Genetics also play a role. Some people are more prone to osteoarthritis, which makes them more prone to the bone spur formation that follows. And because the process is so gradual, many of these risk factors compound over decades before spurs become large enough to cause symptoms.
Why Most Bone Spurs Go Unnoticed
The majority of bone spurs cause no symptoms at all. Many people have them without ever knowing it, and the spurs only show up incidentally on imaging done for other reasons. A bone spur becomes a problem only when it’s in a location where it can press on a nerve, rub against another bone, or restrict joint movement. That’s why two people with the same size spur in different locations can have completely different experiences: one feels nothing, the other has daily pain.
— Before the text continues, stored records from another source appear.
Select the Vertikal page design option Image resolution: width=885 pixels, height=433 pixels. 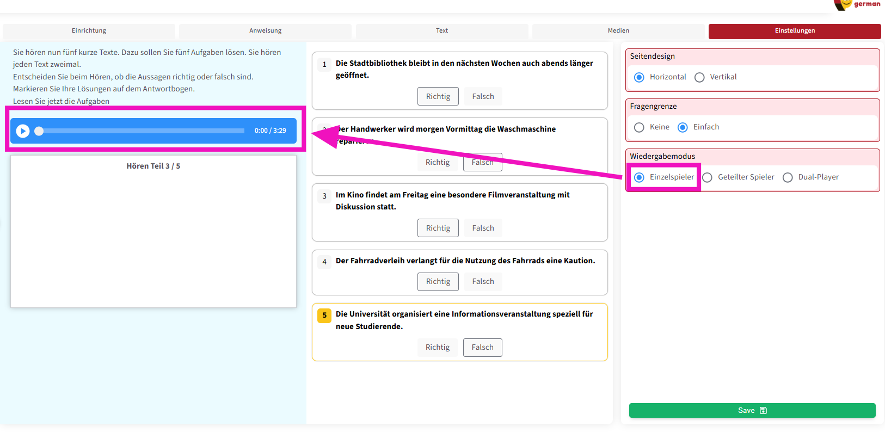(x=699, y=77)
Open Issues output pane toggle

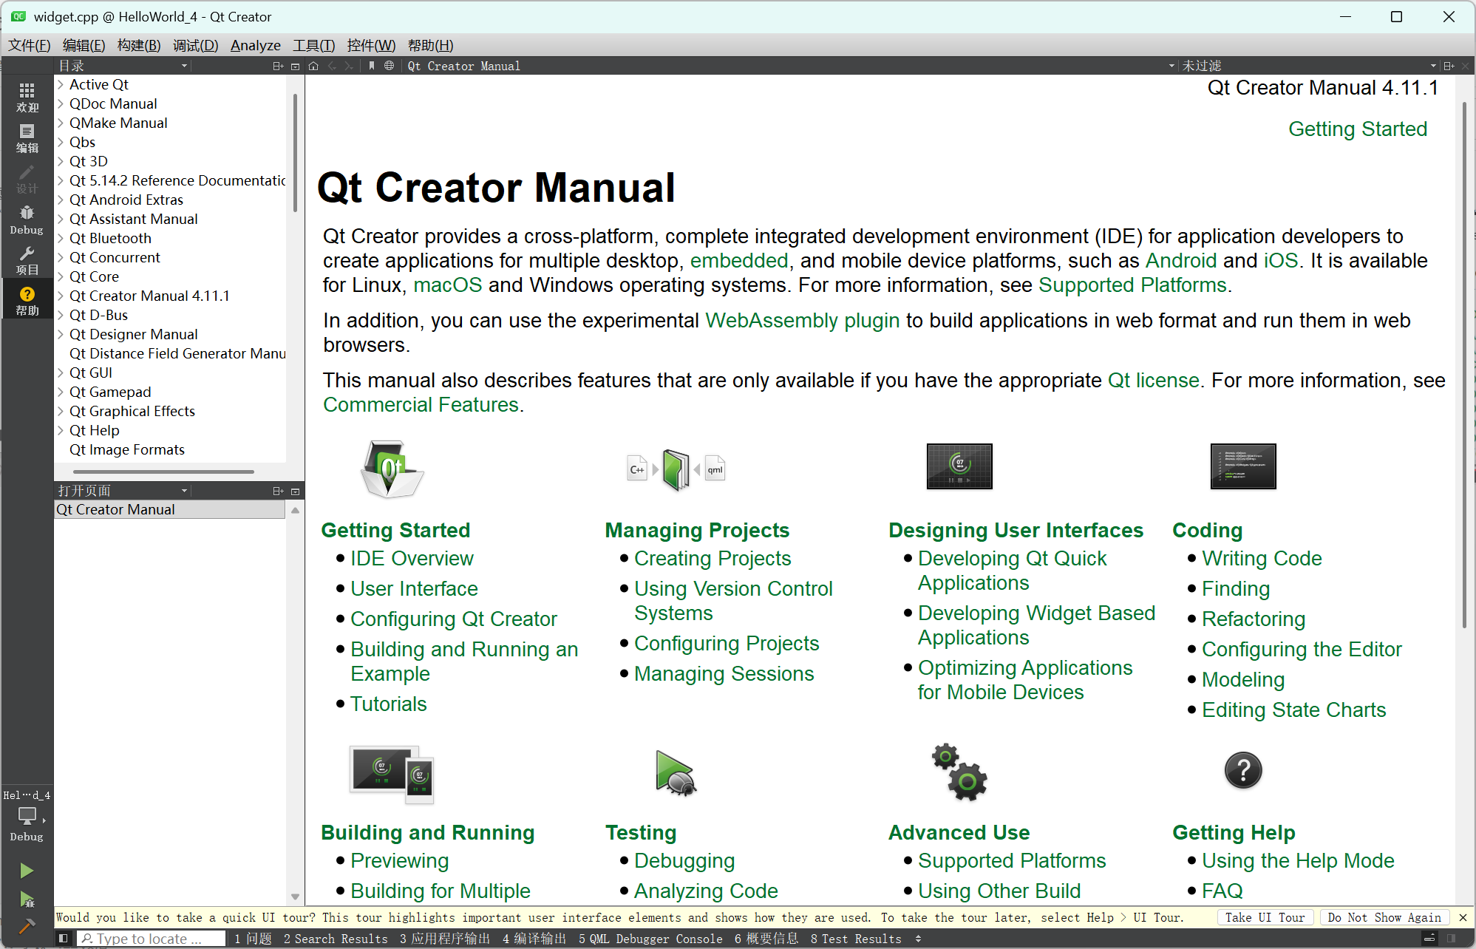253,939
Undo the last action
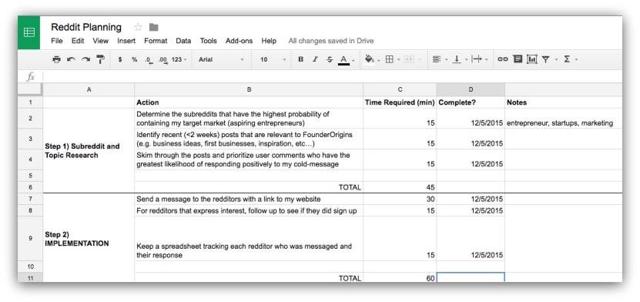The height and width of the screenshot is (302, 640). [x=71, y=59]
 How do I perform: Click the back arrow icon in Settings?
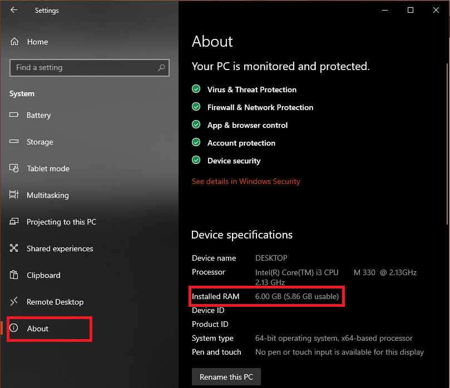tap(14, 10)
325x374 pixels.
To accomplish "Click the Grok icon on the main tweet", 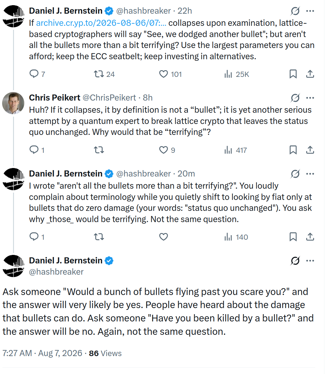I will click(x=295, y=261).
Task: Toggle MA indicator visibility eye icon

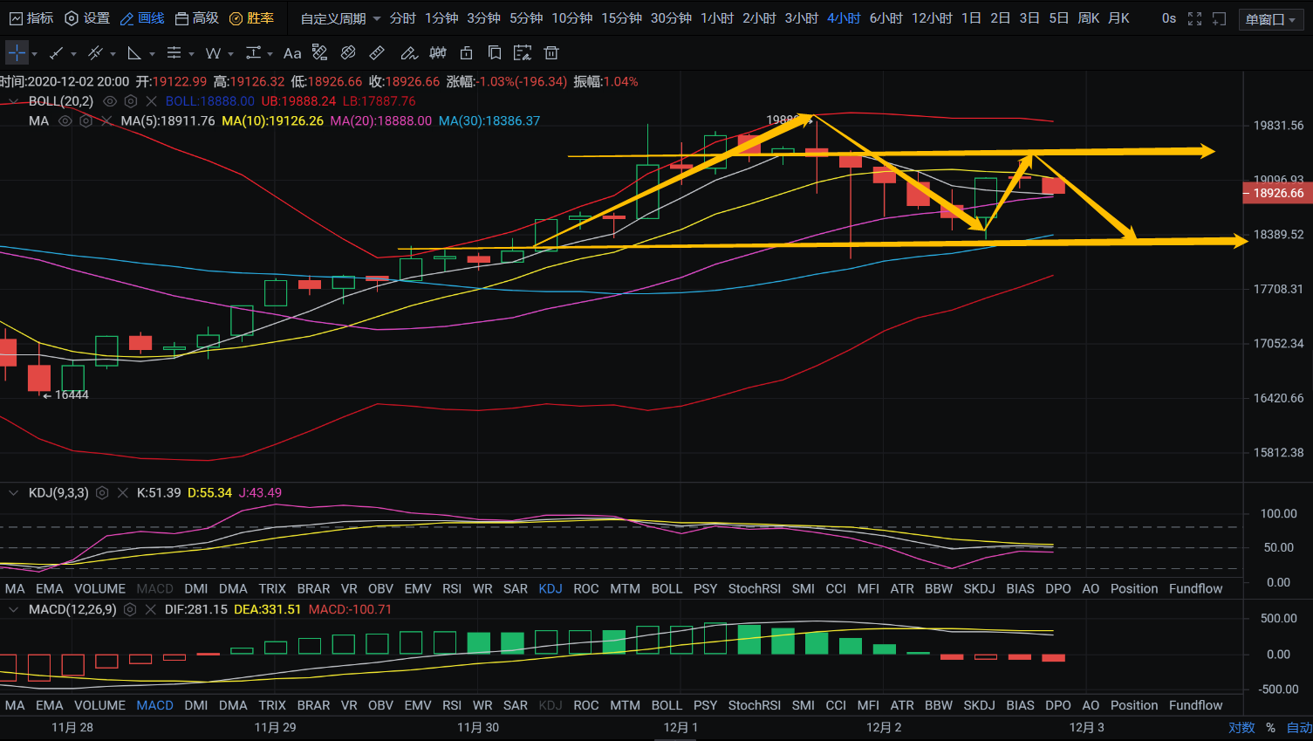Action: pyautogui.click(x=65, y=121)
When bone spurs do cause symptoms, they typically produce a dull ache or stiffness in the affected joint, reduced range of motion, or sharp pain when the spur presses on soft tissue. In the knee, you might notice pain when bending or straightening the leg. In the hip, movement in any direction can feel restricted. In the spine, symptoms may radiate into the arms or legs depending on which nerve is affected.
How Bone Spurs Are Detected
Standard X-rays are the most common way bone spurs are identified, and they’re effective for spotting moderate to large growths. But X-rays are two-dimensional and susceptible to positioning errors, which means small spurs can be missed. MRI, often used to evaluate joint problems, is better at showing soft tissue but actually underestimates bone spurs. Research published in Osteoarthritis and Cartilage found that MRI detected only about 70% to 81% of bone spurs confirmed by CT scans in the knee, with the smallest spurs being the most likely to go unseen. CT scans are considered the gold standard for evaluating bone spurs because they provide detailed three-dimensional views of mineralized tissue, but they’re not typically ordered unless precise measurement matters for treatment planning.
For most people, the specific imaging method matters less than whether the spur is causing symptoms. A spur found on an X-ray that isn’t causing pain or functional problems generally doesn’t require treatment. The growth itself isn’t dangerous. It’s only the mechanical consequences, nerve compression, joint restriction, or tissue irritation, that create the need for intervention.